The South African Qualifications Authority (SAQA) commissioned the South African Institute for Distance Education (SAIDE) to look into possible answers to these questions. Particular questions addressed included: What is the nature of Workers’ Education and how does it differ from mainstream education? What model is likely to afford long term sustainability in the sector? Should Workers’ Education be accredited and if so, how?
A qualitative approach was used for this study. Data collection methods included one-on-one and focus group interviews with a wide range of stakeholders. Data were also collected through documentary analysis.
Findings include descriptions of some of the offerings in the sector, what the current basket of education and training-related legislation enables and some clarity regarding the nature of Workers’ Education.
Four possibilities were identified for the way forward. The first is for Workers’ Education institutions to operate as Community Colleges. The main advantage of this model is that it fits within and would extend, the current legislative framework. Further, it would enable Workers’ Education to be taken to scale.

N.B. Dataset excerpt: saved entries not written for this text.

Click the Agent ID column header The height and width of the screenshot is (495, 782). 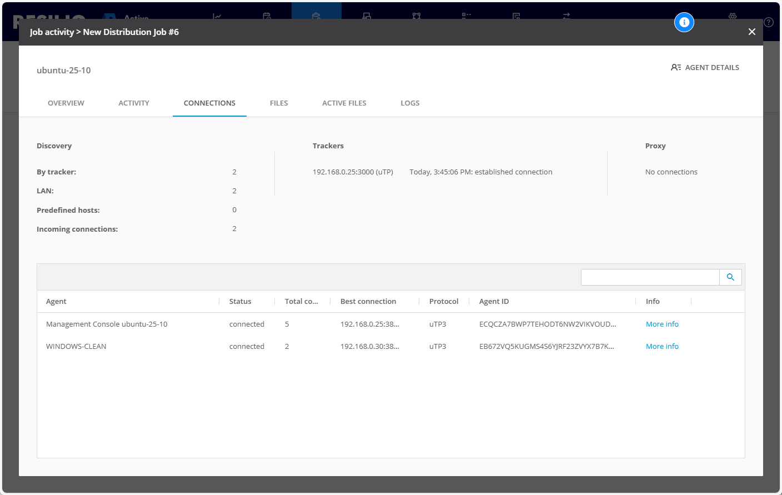tap(494, 301)
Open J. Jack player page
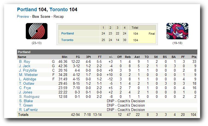The image size is (208, 126). pos(25,66)
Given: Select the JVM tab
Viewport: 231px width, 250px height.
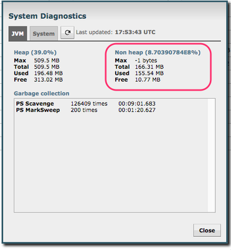Looking at the screenshot, I should click(x=17, y=34).
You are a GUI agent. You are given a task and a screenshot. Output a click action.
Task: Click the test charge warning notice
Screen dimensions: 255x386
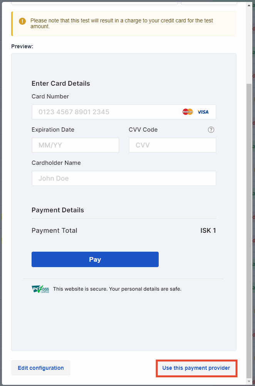click(x=124, y=24)
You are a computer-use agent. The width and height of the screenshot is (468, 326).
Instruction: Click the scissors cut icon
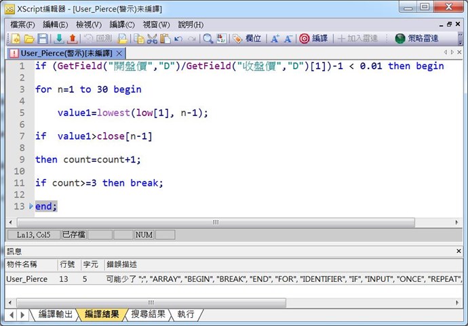point(153,39)
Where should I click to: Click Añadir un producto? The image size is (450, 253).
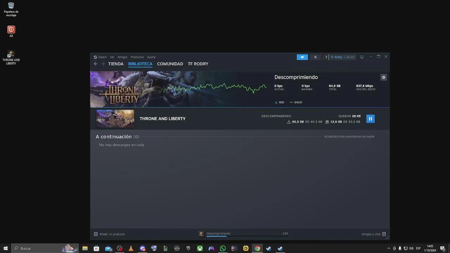pyautogui.click(x=110, y=234)
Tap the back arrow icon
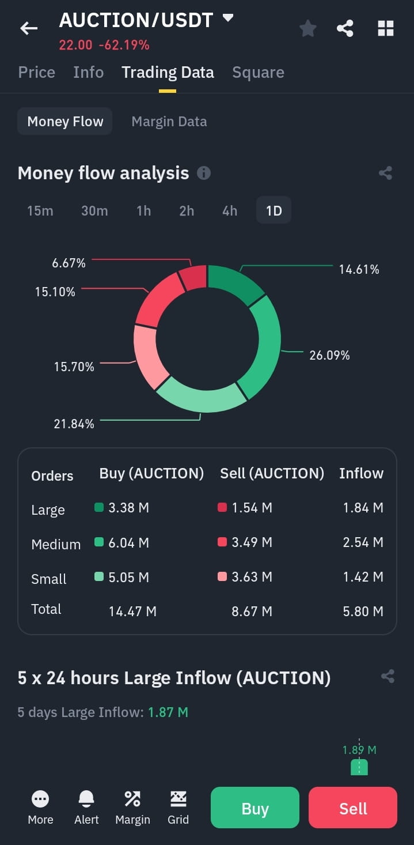Screen dimensions: 414x845 (29, 28)
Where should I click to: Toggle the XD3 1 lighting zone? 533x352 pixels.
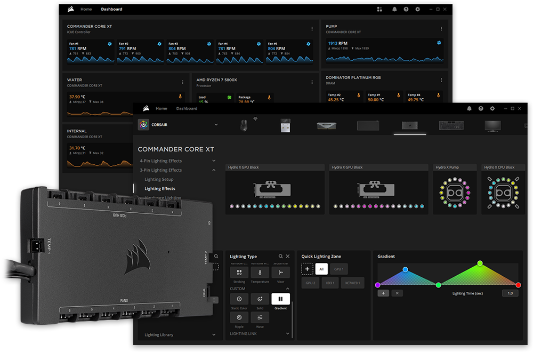point(329,283)
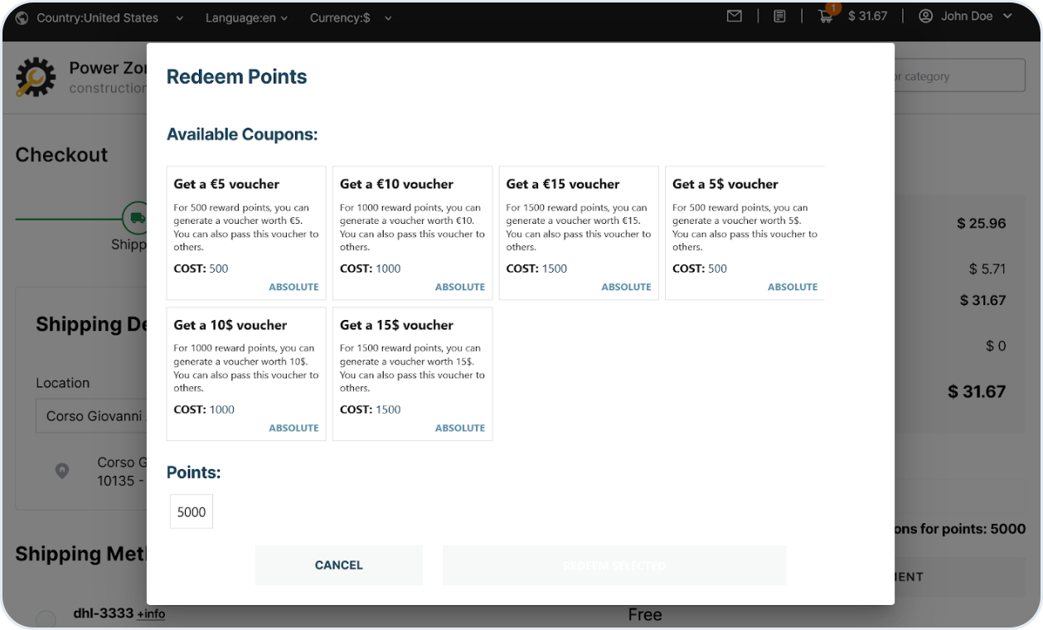Screen dimensions: 1043x630
Task: Click the REDEEM SELECTED button
Action: tap(614, 565)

A second possibility is that one of the Workers’ Education institutions assumes the role of coordinating Continuous Professional Development (CPD) for workers. This role could include the facilitation of developmental activities, providing workers with essential information on Recognition of Prior Learning (RPL), assistance with RPL, mediating the use of knowledge and skills across contexts, conducting assessments and facilitating credit accumulation that could lead to certification.
A third route, for Workers’ Education institutions to become private non-profit providers, was found to be not financially viable.
The fourth option, that of an agreed Worker’s Education institution becoming an accreditation agency, is also not recommended as it would likely complicate a system for which attempts at simplification are already underway.
The research recommends that selected existing Workers’ Education institutions expand their services to include ‘Continuing Professional Development’ for workers, and be located in the Community College sector. Consideration would have to be given as to which offerings need to be integrated into the NQF, and which not.
The research has been fed into a national democratic process involving sector definition of its own constituency, form and purpose. A report on the findings will be available in 2015.
Dr Heidi Bolton is a Director for Research at SAQA.